Analysis of exposure histories of persons with HEV genotype 3 infections has demonstrated its underdiagnosis, and a source was not identified for most cases (3). Because HEV has been reported as a cause of liver disease in solid organ transplant (SOT) recipients (4), we screened all living recipients of SOTs during 2000–2011 at Erasmus Medical Center, the largest SOT center in the Netherlands, for HEV RNA. This study was designed to identify SOT recipients with acute or chronic HEV infection.

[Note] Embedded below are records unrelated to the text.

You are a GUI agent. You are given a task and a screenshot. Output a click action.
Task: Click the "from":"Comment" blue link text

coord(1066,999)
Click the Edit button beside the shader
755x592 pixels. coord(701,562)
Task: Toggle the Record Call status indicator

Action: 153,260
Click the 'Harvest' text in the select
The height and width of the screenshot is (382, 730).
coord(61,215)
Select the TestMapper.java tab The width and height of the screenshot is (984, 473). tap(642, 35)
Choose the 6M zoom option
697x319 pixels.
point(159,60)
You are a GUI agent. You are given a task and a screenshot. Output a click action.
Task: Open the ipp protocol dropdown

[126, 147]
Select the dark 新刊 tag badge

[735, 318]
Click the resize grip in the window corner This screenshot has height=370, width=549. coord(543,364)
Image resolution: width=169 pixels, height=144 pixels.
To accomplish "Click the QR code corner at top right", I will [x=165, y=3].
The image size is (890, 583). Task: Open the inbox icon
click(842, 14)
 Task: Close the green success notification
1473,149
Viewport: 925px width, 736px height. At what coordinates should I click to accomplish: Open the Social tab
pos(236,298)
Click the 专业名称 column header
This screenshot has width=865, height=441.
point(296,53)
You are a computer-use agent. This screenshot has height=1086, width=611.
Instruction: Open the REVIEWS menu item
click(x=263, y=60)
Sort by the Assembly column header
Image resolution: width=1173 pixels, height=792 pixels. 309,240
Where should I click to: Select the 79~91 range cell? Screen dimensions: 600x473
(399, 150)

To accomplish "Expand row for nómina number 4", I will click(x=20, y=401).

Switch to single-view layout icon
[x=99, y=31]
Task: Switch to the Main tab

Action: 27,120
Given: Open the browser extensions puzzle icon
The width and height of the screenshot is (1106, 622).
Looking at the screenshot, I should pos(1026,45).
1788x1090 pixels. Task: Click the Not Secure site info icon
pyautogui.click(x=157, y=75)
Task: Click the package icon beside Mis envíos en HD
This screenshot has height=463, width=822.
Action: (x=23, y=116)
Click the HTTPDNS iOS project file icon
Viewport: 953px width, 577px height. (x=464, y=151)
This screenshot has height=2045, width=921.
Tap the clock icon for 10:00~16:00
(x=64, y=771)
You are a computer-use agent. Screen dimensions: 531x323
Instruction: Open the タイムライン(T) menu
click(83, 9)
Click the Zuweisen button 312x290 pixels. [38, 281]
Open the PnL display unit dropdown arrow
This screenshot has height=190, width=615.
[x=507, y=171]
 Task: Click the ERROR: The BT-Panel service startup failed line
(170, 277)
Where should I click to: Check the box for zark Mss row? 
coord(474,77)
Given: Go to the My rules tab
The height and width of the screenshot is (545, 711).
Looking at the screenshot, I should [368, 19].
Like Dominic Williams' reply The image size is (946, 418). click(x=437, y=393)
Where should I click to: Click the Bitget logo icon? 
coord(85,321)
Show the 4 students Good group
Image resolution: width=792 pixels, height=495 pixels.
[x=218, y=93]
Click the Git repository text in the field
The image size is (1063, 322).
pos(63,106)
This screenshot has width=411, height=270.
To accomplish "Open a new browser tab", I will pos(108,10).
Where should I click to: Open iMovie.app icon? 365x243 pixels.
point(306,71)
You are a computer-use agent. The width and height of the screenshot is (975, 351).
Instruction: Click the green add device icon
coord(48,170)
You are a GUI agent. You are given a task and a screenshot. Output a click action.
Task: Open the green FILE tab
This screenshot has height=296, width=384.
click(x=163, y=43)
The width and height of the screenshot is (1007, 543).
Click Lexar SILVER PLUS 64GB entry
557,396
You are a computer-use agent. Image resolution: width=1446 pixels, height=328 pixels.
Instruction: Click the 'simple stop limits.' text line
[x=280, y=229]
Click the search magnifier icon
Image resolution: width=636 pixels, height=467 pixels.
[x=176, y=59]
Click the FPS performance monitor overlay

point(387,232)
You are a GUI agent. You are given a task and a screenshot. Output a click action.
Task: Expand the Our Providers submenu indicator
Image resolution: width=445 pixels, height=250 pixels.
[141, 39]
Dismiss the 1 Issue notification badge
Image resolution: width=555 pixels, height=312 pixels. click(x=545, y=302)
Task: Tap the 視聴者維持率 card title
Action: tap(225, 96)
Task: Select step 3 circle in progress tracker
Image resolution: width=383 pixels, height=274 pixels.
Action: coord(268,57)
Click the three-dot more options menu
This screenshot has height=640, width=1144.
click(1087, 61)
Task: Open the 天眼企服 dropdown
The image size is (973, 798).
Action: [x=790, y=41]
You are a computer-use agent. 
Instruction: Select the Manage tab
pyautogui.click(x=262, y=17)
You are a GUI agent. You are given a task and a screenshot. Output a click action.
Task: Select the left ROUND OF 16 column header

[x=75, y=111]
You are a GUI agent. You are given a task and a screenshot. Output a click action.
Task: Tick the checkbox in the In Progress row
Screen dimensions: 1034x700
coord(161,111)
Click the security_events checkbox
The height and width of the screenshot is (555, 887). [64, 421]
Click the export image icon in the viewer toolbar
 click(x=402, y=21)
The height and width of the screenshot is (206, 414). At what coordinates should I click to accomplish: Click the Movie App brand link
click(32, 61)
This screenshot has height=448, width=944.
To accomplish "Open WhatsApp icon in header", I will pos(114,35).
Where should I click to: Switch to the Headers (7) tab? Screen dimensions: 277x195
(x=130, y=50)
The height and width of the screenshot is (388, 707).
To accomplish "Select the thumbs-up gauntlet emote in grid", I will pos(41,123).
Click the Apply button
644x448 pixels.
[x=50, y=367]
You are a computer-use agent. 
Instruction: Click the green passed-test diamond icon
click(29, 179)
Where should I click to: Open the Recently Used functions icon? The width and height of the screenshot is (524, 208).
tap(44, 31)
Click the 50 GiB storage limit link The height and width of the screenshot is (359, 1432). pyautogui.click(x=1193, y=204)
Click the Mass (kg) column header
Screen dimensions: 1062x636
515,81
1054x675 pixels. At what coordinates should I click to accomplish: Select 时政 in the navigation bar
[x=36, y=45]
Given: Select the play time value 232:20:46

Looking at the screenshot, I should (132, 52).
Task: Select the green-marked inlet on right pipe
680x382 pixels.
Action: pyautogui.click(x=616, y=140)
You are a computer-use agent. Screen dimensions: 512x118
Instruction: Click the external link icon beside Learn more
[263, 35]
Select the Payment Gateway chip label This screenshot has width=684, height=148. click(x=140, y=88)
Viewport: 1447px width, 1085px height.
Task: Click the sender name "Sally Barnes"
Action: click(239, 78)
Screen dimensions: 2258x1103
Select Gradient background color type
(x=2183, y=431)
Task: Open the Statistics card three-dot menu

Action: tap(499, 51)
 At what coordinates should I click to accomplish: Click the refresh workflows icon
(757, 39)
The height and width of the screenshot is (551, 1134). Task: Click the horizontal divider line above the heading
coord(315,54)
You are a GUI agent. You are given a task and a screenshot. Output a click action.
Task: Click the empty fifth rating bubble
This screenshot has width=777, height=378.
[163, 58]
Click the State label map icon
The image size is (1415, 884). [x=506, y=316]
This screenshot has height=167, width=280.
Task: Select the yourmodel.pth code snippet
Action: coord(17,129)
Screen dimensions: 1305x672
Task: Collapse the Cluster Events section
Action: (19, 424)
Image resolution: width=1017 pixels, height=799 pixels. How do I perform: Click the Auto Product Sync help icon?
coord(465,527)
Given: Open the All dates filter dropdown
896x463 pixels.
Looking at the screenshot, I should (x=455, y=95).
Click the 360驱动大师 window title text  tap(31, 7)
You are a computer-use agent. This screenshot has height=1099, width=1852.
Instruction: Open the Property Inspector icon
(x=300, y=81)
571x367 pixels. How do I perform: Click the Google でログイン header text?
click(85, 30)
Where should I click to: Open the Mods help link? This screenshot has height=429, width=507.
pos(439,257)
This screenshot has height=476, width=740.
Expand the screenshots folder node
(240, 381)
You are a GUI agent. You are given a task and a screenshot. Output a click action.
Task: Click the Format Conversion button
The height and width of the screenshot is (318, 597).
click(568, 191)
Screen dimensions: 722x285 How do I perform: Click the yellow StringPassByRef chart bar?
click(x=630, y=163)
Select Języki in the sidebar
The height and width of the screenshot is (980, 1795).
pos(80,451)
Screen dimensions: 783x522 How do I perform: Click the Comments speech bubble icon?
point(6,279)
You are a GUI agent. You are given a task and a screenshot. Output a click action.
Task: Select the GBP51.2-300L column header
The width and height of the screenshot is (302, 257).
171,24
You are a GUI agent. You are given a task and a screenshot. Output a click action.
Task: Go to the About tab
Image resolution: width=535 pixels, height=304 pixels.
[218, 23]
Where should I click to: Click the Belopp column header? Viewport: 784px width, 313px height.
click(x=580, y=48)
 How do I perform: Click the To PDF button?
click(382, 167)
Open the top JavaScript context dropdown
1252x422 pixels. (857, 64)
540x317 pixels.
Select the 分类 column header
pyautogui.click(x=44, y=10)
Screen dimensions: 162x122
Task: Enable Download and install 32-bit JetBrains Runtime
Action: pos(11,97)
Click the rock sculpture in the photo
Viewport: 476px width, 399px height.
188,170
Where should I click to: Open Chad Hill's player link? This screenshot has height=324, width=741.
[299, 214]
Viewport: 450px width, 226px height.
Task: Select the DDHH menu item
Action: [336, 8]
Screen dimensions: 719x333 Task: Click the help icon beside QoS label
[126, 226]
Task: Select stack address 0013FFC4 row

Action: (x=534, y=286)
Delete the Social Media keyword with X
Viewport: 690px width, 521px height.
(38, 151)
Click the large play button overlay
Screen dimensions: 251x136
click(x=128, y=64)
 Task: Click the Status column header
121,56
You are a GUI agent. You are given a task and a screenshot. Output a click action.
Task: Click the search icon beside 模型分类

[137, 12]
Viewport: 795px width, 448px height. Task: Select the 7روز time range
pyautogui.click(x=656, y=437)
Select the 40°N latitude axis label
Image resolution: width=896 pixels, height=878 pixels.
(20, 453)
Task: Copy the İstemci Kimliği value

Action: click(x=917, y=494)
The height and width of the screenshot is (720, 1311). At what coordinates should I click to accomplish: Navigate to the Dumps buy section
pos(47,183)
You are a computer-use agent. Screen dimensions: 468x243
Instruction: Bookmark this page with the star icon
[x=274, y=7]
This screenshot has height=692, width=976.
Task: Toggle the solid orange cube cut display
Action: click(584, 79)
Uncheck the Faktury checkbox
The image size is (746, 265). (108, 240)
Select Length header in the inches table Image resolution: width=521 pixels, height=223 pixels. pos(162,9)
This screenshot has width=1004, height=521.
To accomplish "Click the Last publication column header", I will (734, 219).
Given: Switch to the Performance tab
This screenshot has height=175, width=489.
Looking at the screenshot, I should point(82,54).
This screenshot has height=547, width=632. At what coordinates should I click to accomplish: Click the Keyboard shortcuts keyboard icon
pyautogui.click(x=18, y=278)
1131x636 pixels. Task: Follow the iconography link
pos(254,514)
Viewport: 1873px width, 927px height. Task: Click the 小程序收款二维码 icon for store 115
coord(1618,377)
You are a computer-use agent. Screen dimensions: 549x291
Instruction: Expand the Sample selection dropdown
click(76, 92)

A cross-sectional study was performed of all living adult SOT recipients for whom serum or EDTA-plasma samples were available in the Erasmus Medical Center biobank (stored at –20°C and –80°C, respectively, and collected during previous routine visits to the outpatient clinic; complete methods are described in detail in the Technical Appendix [PDF - 854 KB - 3 pages]). Some recipients eventually had been referred to peripheral hospitals. A Laboratory Information Management System database search was performed for availability of the most recent follow-up sample. Thirty-nine HEV RNA–positive samples in the center’s biobank from non-SOT patients were genotyped and used as reference for phylogenetic analysis. Samples were screened for HEV RNA by using real-time reverse transcription PCR (RT-PCR) (5) with primers detecting all 4 genotypes and validated according to International Standards Organization guidelines 9001 and 15189 (www.iso.org/iso/search.htm). HEV IgM and IgG were detected by using the PE2 HEV-IgM and IgG ELISA (Wantai Biological Pharmacy Enterprise Co., Ltd., Beijing, People’s Republic of China). A case of HEV infection was defined by the following criteria: an HEV RNA–positive sample, confirmed either by presence of HEV IgM or IgG or HEV RNA in sequential samples. Chronic infection was diagnosed by retrospective testing of stored samples and defined as HEV RNA positive for >6 months. We retrospectively tested samples from HEV RNA–positive patients so the antibody kinetics and viremia levels could be studied. For calculating phylogenetic relationships, HEV open reading frame (ORF) 1 sequences were generated with primer set MJ-C (6). All viral sequences were deposited into GenBank (accession nos. JQ015399–JQ015448).